What the exercise asks> Give back the line that contains "This screenshot has height=583, width=655." and every following line, exactly as they appear, through the end of the data.
....
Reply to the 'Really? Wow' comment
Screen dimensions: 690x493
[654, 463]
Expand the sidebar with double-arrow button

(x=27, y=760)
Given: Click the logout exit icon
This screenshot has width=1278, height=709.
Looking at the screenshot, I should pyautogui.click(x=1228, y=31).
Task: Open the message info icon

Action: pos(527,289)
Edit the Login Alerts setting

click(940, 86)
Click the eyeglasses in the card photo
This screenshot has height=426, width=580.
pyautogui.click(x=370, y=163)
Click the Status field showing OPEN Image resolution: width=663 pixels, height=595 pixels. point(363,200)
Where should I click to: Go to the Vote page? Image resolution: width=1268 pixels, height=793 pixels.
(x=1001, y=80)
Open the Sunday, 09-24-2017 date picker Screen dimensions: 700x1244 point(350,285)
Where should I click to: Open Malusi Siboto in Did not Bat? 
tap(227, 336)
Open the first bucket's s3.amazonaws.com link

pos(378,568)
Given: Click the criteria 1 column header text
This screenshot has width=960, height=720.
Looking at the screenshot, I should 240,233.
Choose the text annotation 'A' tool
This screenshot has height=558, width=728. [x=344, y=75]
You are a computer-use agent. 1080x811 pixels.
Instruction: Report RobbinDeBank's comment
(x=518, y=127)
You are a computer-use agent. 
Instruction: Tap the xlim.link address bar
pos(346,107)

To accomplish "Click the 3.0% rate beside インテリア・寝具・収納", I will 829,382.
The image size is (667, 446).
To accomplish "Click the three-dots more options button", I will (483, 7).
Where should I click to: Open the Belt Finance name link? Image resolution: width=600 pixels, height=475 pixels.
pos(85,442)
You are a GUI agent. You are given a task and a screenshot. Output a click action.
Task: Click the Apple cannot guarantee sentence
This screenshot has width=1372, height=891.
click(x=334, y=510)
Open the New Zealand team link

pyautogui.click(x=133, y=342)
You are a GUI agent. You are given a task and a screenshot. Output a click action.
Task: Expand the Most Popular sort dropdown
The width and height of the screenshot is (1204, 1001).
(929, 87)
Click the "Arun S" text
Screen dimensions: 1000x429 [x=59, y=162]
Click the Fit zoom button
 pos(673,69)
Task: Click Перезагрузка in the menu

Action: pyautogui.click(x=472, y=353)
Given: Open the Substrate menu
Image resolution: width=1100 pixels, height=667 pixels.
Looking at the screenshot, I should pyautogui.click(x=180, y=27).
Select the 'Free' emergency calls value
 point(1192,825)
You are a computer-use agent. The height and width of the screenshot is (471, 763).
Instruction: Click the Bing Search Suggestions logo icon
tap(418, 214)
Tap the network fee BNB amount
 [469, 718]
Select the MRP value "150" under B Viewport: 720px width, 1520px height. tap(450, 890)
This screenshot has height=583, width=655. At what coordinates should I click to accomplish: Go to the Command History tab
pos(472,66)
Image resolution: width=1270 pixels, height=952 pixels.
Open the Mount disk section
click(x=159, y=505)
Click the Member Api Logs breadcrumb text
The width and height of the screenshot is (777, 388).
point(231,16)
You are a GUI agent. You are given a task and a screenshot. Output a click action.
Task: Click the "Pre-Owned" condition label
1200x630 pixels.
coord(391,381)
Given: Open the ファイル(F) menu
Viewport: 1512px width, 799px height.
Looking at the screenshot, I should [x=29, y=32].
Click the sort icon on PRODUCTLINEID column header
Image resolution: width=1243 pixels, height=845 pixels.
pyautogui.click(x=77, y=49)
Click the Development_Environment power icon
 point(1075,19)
....
Written answer>
This screenshot has height=583, width=655. At what coordinates should I click to accomplish: Go to the Command History tab
pos(472,66)
Image resolution: width=1270 pixels, height=952 pixels.
Open the Mount disk section
click(x=159, y=505)
Click the Member Api Logs breadcrumb text
The width and height of the screenshot is (777, 388).
point(231,16)
You are a GUI agent. You are given a task and a screenshot. Output a click action.
Task: Click the "Pre-Owned" condition label
1200x630 pixels.
coord(391,381)
Given: Open the ファイル(F) menu
Viewport: 1512px width, 799px height.
Looking at the screenshot, I should [x=29, y=32].
Click the sort icon on PRODUCTLINEID column header
Image resolution: width=1243 pixels, height=845 pixels.
pyautogui.click(x=77, y=49)
Click the Development_Environment power icon
 point(1075,19)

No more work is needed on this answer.